Fault and failure forecasting includes the understanding of a related term called reliability growth.

Reliability growth is defined as the continued improvement of reliability in systems. It is generally

measured and achieved by the successive increase in intervals between failures. By using and

applying the methods described in this section, reliability is expected to improve over time, and

improve between system versions and variants when these methods are reused and matured.

3.3.4 The Challenges of Making Highly Reliable and

Highly Available Systems

When designing a system, requirements and a great deal of engineering typically go into

optimizing three primary dimensions; cost, performance, and dependability. The maturity,

accuracy, and repeatability of the cost and performance dimensions are well understood and

demonstrated in most industry areas. However, the ability to understand and demonstrate the

dependability of systems is generally lagging in most industries.

All of the methods described to this point are goals to strive for when designing systems for high

availability. Unfortunately, each of these goals, techniques and methods are subject to

imperfections. Contamination occurs most often through human error. Either in the design,

implementation, or use of systems, faults are inevitably created.

The complexity of modern systems has increased so significantly in recent years that it is rare that

a single company can provide all components of the system. Therefore, Commercial Off The Shelf

(COTS) components are used to help integrate functions that are not the core competency of the

company developing the system. These components, when stitched together, ultimately yield a web

of complexity in their dependencies. Often, the low level of characterization that accompanies

COTS components aggravates issues associated with building dependable systems. Hardware

components generally have a much stronger discipline in their characterization than do software

components. It is this inherent use of these components and their coupled errors that requires the

use of fault removal in systems in order to maintain high levels of availability.

The fact that software reliability engineering has not advanced as quickly as hardware reliability

engineering is further aggravated by the fact software is often used to mask hardware failures. In

many systems, user interfaces are either controlled by or presented by software; hence, they are the

barrier between the user and a system exposing failures via the loss of service or incorrect service

from those interfaces. Oftentimes, these software systems control and manage the loose coupling

between user and system, and when possible, provide failure avoidance measures.

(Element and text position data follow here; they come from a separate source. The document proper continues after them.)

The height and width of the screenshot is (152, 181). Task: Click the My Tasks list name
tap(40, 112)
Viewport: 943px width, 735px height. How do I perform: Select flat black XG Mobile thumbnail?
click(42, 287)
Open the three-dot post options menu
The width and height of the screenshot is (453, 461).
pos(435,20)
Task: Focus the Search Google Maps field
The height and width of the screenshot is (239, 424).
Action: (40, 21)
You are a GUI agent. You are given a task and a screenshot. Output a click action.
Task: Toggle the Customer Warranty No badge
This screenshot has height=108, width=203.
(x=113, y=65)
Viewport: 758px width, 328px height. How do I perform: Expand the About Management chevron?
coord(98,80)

Software reliability is similar to hardware reliability in that both are stochastic processes and can

be described by probability distributions. However, software reliability is different from hardware

reliability in that software does not wear out, burn out, or deteriorate (i.e., its reliability does not

decrease with time). Additionally, software generally benefits from reliability growth during

testing and operation since software faults can be detected and removed when software failures

occur. On the other hand, software may experience reliability decrease due to abrupt changes of its

operation usage or incorrect modifications to the software. Software is also continuously modified

throughout its life cycle. This malleability of software only increases the risk of introducing new

errors.